Selain itu tuntutan dan vonis maksimal ini diharapkan dapat memberikan efek jera terhadap pelaku dan peringatan bagi para kepala daerah lain untuk tidak melakukan praktek korupsi serupa yang dilakukan oleh
Ratu Atut.
Berdasarkan uraian tersebut Indonesia Corruption Watch bersama dengan Masyarakat Transparansi (MATA) Banten mendesak KPK;
- melalui Jaksa Penuntut Umum KPK untuk menuntut Ratu Atut dengan hukuman maksimal sesuai Pasal 6 Ayat (1) huruf a UU Tipikor yaitu 15 tahun penjara, denda Rp 750 juta. Ratu Atut juga harus dituntut dengan hukuman tambahan -sebagaimana diatur Pasal 18 UU Tipikor- berupa pencabutan hak politik (untuk memilih dan dipilih) dan dicabut juga hak memperoleh dana pensiun atau fasilitas lainnya yang diperoleh dari negara.
- melanjutkan penuntasan perkara korupsi lain seperti pengadaan alat kesehatan dan tindak pidana pencucian uang yang juga melibatkan Ratu Atut.

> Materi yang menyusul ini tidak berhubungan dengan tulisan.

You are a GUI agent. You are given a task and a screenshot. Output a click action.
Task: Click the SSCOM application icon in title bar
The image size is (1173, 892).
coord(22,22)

Penuntasan perkara tersebut ini penting agar Atut dapat dimiskinkan dan membuat pelaku lainnya terungkap.
Jakarta, 10 Agustus 2014*
Fuaduddin Bagas - MATA Banten (Hp 0818798307)
Dahnil Anzar – Akademisi Universitas Sultan Ageng Tirtayasa (Hp 082112206469)
Emerson Yuntho - Indonesia Corruption Watch (Hp 081389979760)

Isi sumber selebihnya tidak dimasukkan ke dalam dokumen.